As a participant in my study, you will be asked to complete an interview to collect your
thoughts about diversifying your investments across different countries. The interview
will last up to 90 minutes. After the interview, you will be asked to review your interview
transcript for accuracy and email any changes to me within one week. The review may
take up to 30 minutes. In addition to the interview, you will be asked to complete 3
journal entries over 4 weeks about your feelings and thoughts when making an
investment decision. The journal entries may take up to 60 minutes. The informed
consent form is attached to this email and will provide more details on participation. Any
information you share about yourself and your identity will be kept confidential.

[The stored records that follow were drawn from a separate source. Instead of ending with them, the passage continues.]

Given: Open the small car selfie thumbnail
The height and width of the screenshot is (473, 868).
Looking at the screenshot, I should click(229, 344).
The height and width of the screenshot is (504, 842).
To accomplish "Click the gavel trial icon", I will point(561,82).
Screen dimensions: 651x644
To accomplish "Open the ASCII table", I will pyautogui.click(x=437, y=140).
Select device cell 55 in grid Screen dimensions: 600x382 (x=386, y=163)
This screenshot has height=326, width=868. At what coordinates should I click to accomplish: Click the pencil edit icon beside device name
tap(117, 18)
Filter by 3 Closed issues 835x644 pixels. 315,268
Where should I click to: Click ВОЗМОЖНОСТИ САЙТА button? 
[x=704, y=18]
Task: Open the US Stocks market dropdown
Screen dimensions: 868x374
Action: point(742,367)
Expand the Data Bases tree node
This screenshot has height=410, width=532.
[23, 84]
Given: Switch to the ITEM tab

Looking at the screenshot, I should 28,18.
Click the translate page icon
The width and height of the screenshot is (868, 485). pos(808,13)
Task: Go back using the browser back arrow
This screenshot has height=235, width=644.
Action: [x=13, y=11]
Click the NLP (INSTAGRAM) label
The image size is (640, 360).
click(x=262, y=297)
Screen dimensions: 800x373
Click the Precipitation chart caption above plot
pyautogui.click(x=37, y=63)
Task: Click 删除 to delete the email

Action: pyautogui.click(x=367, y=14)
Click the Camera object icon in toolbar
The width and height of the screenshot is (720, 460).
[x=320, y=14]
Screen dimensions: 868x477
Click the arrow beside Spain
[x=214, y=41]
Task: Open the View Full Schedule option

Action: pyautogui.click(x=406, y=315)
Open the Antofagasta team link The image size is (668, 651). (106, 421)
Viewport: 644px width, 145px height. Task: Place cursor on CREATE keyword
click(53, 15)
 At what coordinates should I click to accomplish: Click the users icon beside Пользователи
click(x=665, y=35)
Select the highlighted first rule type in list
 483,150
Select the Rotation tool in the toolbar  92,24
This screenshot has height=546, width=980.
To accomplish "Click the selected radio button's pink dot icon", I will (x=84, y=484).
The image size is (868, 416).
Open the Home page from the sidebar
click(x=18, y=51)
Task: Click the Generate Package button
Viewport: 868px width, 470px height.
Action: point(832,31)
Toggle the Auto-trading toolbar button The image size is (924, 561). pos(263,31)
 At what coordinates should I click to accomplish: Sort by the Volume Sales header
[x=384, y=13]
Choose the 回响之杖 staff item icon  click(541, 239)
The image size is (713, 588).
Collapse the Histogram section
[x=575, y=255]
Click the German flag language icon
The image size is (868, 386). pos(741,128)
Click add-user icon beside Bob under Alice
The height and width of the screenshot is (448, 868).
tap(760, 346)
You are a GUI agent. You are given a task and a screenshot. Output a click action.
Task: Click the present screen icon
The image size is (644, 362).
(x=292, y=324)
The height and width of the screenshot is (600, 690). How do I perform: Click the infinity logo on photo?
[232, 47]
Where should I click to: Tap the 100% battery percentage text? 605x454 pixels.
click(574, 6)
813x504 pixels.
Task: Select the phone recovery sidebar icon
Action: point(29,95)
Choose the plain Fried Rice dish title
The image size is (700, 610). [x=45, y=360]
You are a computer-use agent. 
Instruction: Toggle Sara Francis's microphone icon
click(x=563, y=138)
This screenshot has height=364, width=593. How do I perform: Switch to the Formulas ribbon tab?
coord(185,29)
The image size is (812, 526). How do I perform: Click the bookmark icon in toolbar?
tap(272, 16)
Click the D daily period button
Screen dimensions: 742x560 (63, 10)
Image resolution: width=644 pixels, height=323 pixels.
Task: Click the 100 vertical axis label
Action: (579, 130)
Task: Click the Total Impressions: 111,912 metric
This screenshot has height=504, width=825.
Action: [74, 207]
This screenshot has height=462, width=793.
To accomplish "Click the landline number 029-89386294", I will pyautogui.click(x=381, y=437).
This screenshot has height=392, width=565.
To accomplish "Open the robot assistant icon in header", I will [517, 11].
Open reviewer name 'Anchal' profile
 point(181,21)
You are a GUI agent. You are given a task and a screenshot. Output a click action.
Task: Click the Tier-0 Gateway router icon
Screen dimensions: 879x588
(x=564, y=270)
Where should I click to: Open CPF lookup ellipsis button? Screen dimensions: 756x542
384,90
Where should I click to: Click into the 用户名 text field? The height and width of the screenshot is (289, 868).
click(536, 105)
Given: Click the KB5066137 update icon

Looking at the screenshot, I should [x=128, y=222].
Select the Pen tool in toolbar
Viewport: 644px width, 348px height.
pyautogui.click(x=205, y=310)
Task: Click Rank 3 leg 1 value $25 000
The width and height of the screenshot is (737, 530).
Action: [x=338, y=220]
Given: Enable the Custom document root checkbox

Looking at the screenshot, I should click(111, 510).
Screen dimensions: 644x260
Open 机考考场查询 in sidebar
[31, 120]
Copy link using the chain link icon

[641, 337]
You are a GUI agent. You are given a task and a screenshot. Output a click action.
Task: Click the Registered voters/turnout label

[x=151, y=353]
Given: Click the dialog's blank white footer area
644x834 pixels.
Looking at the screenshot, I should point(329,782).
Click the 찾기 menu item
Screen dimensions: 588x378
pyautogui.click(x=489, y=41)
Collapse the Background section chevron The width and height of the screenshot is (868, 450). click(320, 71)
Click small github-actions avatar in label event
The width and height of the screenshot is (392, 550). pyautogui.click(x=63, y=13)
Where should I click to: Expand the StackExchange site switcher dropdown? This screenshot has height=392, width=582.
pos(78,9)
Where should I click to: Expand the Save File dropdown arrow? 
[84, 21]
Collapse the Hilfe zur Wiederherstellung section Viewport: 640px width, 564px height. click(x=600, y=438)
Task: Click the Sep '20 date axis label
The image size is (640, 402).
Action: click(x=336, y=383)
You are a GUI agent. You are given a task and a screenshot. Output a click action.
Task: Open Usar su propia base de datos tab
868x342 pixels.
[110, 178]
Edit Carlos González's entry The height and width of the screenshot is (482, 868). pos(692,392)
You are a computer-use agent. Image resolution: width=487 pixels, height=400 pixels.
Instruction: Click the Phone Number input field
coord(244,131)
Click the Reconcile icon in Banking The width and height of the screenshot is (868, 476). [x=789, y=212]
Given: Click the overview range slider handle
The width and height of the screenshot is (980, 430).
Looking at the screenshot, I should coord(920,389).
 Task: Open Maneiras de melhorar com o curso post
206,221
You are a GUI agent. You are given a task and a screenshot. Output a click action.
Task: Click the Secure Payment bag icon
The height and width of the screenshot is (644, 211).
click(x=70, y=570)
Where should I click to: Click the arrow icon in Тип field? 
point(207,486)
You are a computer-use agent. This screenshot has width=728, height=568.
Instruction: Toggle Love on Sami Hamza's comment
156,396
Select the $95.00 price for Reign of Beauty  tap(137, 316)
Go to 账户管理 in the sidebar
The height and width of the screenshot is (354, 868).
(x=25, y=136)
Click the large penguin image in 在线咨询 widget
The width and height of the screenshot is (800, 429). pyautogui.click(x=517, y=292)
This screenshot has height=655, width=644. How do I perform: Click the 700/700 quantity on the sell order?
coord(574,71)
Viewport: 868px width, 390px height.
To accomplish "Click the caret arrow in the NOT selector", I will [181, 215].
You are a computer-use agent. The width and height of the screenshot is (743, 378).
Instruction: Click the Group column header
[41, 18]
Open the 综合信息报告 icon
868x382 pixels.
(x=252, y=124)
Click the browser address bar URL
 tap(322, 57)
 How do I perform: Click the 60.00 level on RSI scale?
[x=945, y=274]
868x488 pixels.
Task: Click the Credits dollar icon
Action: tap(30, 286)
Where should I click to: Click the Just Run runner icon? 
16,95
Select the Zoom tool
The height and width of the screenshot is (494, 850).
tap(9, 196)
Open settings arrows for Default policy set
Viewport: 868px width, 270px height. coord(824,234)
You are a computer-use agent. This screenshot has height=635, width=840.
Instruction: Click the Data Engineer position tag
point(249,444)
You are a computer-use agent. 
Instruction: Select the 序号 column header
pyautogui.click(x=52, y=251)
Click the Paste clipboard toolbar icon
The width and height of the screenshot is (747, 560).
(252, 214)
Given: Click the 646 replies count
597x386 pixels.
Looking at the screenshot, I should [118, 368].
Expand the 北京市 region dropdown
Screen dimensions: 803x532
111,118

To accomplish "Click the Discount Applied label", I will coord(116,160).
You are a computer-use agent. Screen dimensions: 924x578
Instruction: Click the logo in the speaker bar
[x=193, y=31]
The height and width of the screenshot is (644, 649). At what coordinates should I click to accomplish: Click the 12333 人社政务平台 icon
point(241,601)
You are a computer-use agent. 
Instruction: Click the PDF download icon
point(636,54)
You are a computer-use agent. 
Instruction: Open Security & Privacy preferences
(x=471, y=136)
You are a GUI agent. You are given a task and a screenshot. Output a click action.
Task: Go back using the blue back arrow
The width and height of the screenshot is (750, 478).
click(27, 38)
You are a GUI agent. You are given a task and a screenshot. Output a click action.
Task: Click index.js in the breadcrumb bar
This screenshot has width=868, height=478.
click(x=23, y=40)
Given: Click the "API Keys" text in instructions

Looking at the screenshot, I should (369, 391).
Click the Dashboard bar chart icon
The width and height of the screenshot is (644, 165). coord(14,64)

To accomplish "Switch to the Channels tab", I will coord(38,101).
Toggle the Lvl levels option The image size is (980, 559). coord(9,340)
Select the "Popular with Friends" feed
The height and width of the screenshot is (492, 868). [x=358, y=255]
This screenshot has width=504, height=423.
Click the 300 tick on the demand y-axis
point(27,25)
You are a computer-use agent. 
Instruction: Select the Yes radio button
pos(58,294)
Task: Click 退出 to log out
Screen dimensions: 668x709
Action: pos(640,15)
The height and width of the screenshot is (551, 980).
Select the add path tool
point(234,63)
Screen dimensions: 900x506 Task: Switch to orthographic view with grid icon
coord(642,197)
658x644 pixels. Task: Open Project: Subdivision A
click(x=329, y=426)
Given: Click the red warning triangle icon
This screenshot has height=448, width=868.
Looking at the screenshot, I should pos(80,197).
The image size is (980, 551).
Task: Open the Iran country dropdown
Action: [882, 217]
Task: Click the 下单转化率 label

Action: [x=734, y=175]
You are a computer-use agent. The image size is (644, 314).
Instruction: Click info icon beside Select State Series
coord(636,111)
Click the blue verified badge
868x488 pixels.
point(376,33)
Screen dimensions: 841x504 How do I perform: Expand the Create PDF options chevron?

To make sure that you meet the requirements for the study, I need you to answer three
brief questions. These questions require yes/no answer questions. No elaboration is
required. The answers to these questions do not obligate you to participate in the study.
Even if you are selected to participate, you can opt out at any time.
1. Are you at least 18 years old?
2. Do you currently work or live in the Washington DC Metropolitan Area?
3. Do you invest your money in different countries?
If you answered “yes” to all the three questions above, the next step is to set a time for
our interview. We can do the interview over the phone or in person. If you prefer an in
person interview, please suggest a convenient public place (with private space, such as a
public library) where we could meet.
For your convenience, I will let you choose the date and time. I would suggest choosing a
day and time when interruptions can be held to a minimum. When you reply to this email,
please include your preference for the date, time, and location of the interview.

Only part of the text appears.